Darryl Weiman, M.D., J.D.
The American Law Institute (ALI) is a group of lawyers, judges, and other legal scholars whose mission is to improve, modernize, and clarify the law to promote the administration of justice. Established in1923, it is a private, independent, non-profit and their writings have great weight in the legal community. The ALI publishes Restatements of the Law, Principles of the Law, and Model Codes, to “express the law as it should be.”
In 2024, the American Law Institute (ALI) wrote new guidelines for medical malpractice which shifted from the “reasonable physician” to a more patient-centered standard which relied more on evidence-based practice guidelines. As mentioned above, these new standards have considerable respect in the legal community, and it is reasonable to conclude that some state legislatures and supreme courts will follow the recommendations to incorporate “evidence-based medicine” into malpractice law. This is a significant shift which may cause major legal problems for physicians.
Medical malpractice is currently predicated on the “reasonable practitioner” standard. Although there is variability among the states, a practitioner would not be liable for malpractice so long as their actions complied with what a reasonable provider would do if faced with the same or similar circumstances.
Here is an example of what might happen with the ALI recommended changes. I was at a continuing legal education meeting where the speaker, a well-known plaintiff’s attorney, stated that deviations from practice guidelines should be construed as medical malpractice.
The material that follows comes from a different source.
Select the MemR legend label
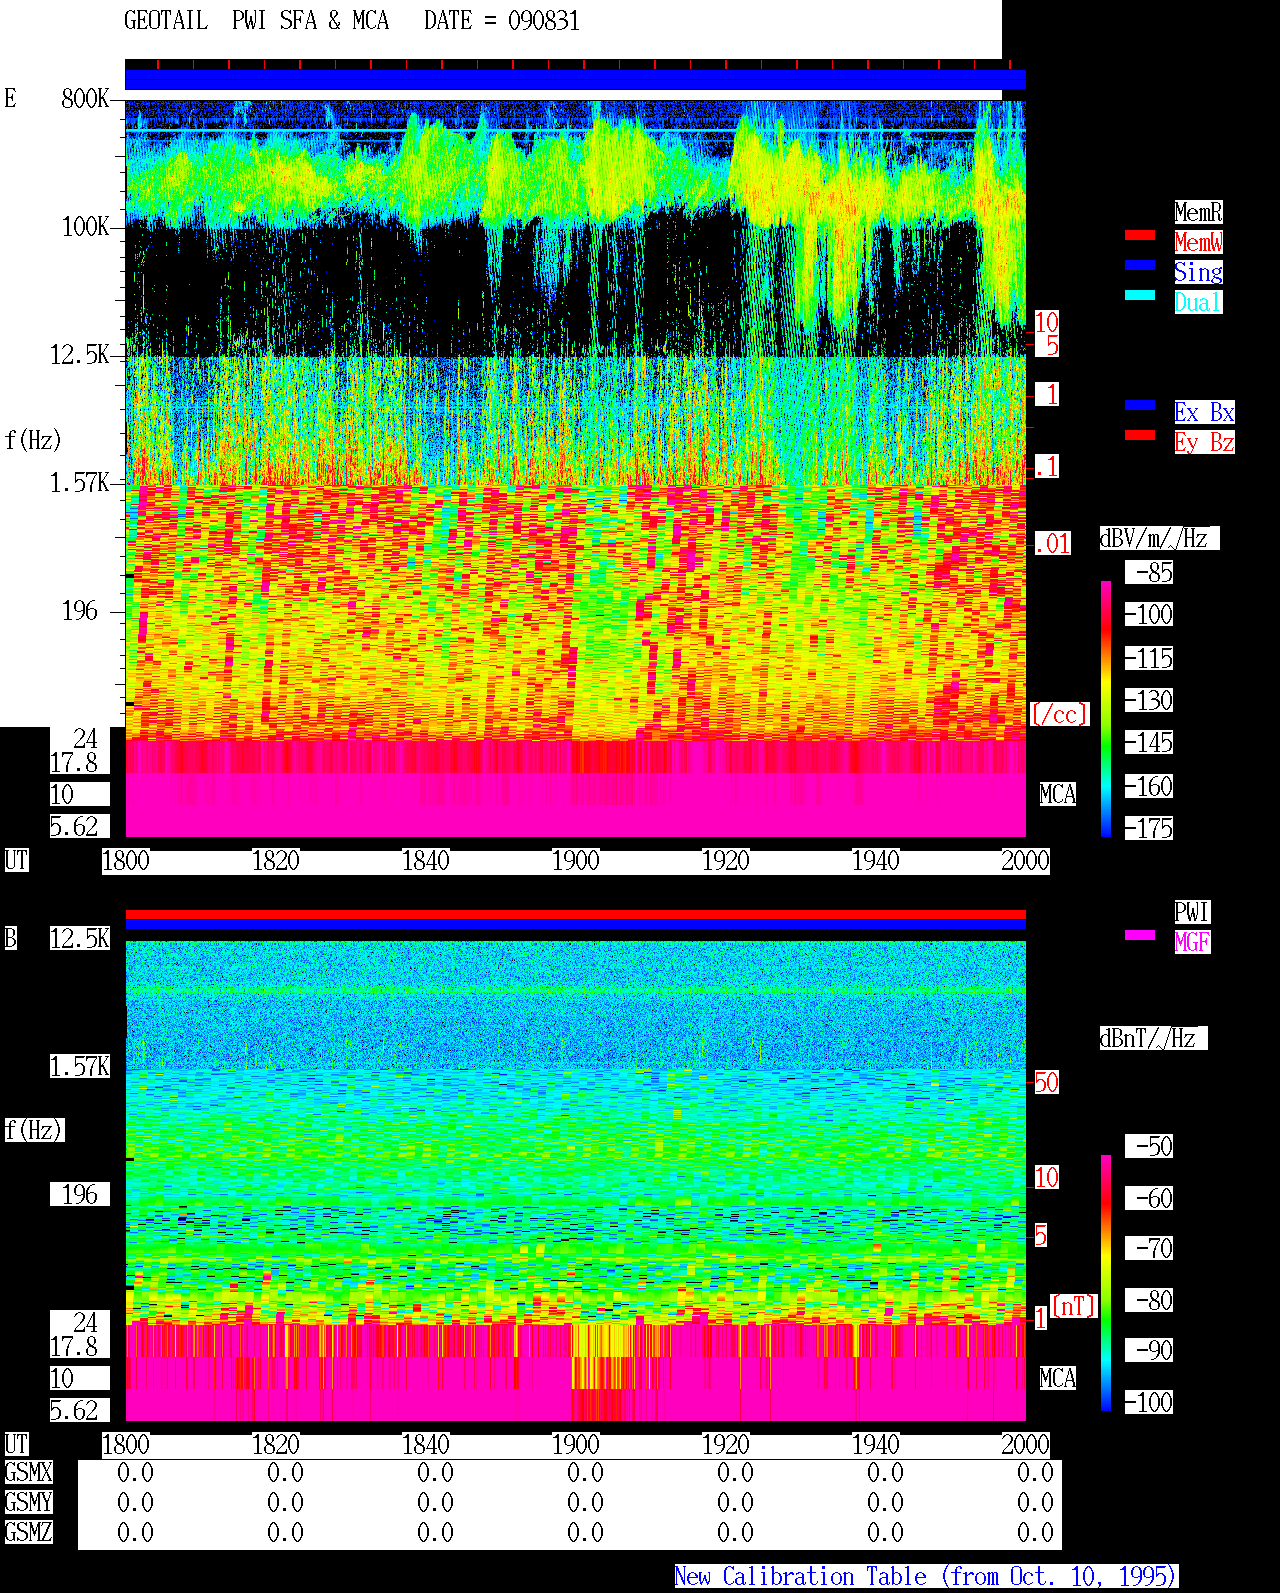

He used the example of the Advanced Cardiac Life Support (ACLS) acronym for the acute coronary syndrome. The acronym is MONA, which stands for morphine, oxygen, nitrates, and aspirin. According to this attorney, a physician who did not follow these guidelines is liable for malpractice if the patient was harmed.
As physicians, we all know not to give morphine to a patient with an allergy to that drug, and we may not be willing to give it to a patient with low blood pressure. We may be reluctant to start oxygen on a patient with severe chronic obstructive pulmonary disease, as the oxygen saturation may be his driver of respiration and providing oxygen may lead him to stop breathing. With similar reasoning, we may not give aspirin to a patient who is allergic to the drug or if gastrointestinal bleeding is an issue. Also, we know not to give nitrates to a patient who is taking Viagra or Cialis because, as the commercials warn us, this can cause a precipitous drop in blood pressure.
With current medical malpractice law, the burden of proof is on the plaintiff who must show, with a preponderance of the evidence standard, that the practitioner did not do what a “reasonable practitioner” would do if faced with the same or similar circumstances. If the recommendations of the ALI are to be used, the burden of proof would shift to the practitioner
who would need to convince the jury that the guidelines should not be applied in his case. This is a significant shift in burden.
Granted, the guidelines have disclaimers, usually at the beginning of the publication, which acknowledge that the guidelines are written for the ideal patient presenting with that disease entity and it is up the physician taking care of the patient to decide whether to use the guidelines. Plaintiffs are likely to downplay or ignore these disclaimers. The result will be to shift the burden of proof to the physician to convince a jury that following guidelines written by experts in the field was the wrong thing to do in his case. Good luck with that.
It becomes more problematic when it comes time for the judge to instruct the jury as to what standard of care it should use in deciding the case. Instead of customary care as the standard for reasonableness, the guidelines will be used to define what the law says is “reasonable.” It is foreseeable that the injured plaintiffs will use the guidelines as the best scientific evidence of what the physician should have done.
Expert witnesses for the defense used to opine whether the practitioner did what a reasonable practitioner would do if faced with the same or similar circumstances. That was the law. With the guidelines, by law, now defining the standard of care, defense experts will need to argue that the law should not be followed in this case. Under the “preponderance of the evidence” burden of proof needed in most malpractice actions, this may make it more difficult for the practitioner to win his case; juries instructed to follow the law, are unlikely to ignore that instruction.
Instead of practicing defensive medicine, physicians and other practitioners will be inclined to follow guidelines even though it is rare to find the ideal patient with any disease entity. Knowledge, education, training, experience, and skill will no longer be the lynchpins of medical judgment. Computers may soon be telling us how to take care of our patients. In fact, they already are.
If a practitioner decides not to follow the guidelines, he should document his reasoning in the medical records. With this documentation, the court will be inclined to believe that the physician was doing what he believed to be best for his patient, i.e., he was acting reasonably. This will go a long way in helping him win the case.